DATA PROVIDED:
□ □ □ □

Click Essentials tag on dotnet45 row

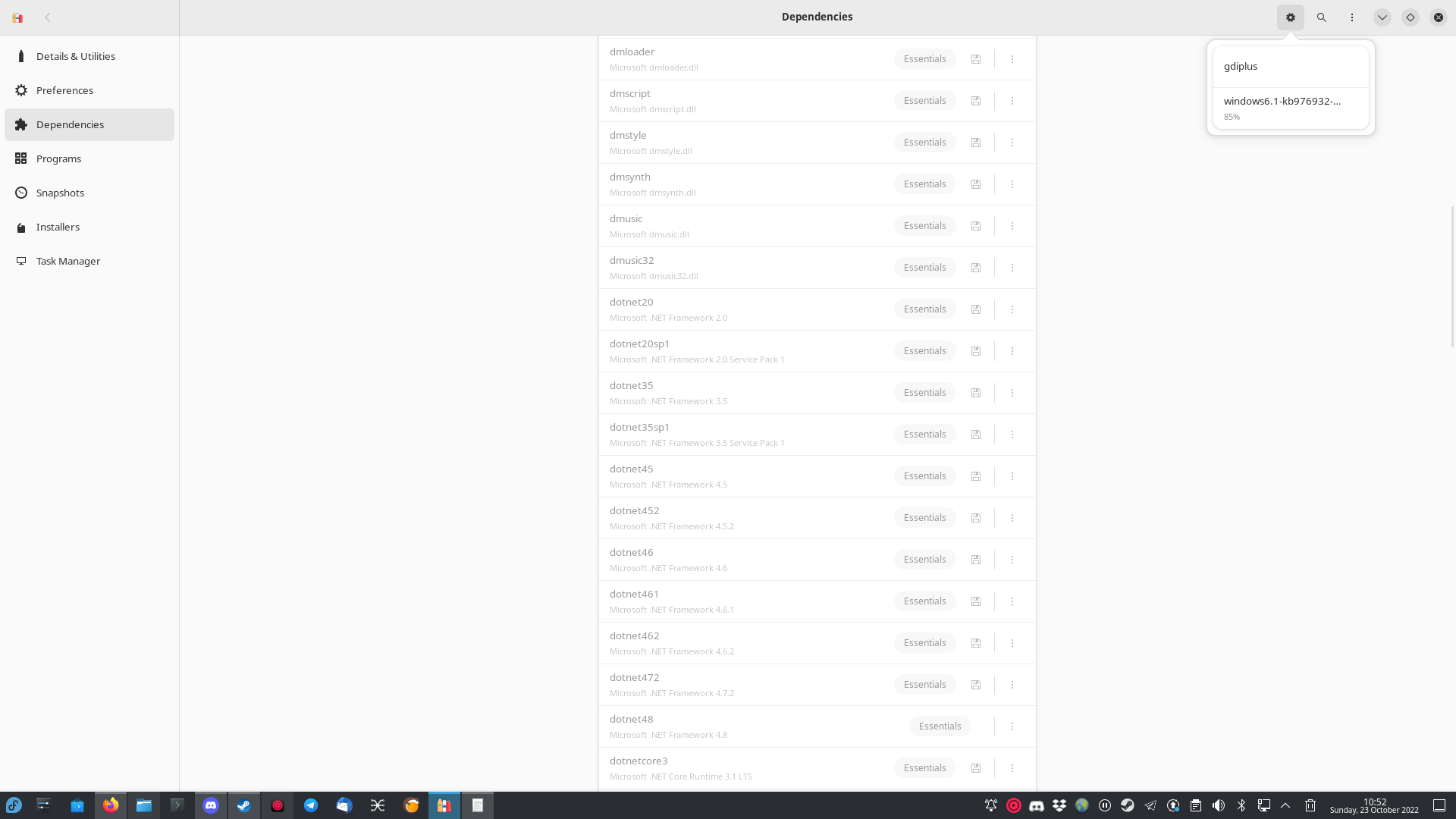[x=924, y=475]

□ □ □ □

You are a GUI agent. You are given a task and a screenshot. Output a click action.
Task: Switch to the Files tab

□ □ □ □

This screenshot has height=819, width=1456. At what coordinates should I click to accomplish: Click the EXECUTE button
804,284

□ □ □ □

TASK GOAL:
For this exercise, please output exactly the lines above starting at the line with "You are a GUI" and ending at the line with "Task: Switch to the Files tab", ends included.

EXERCISE RESPONSE:
You are a GUI agent. You are given a task and a screenshot. Output a click action.
Task: Switch to the Files tab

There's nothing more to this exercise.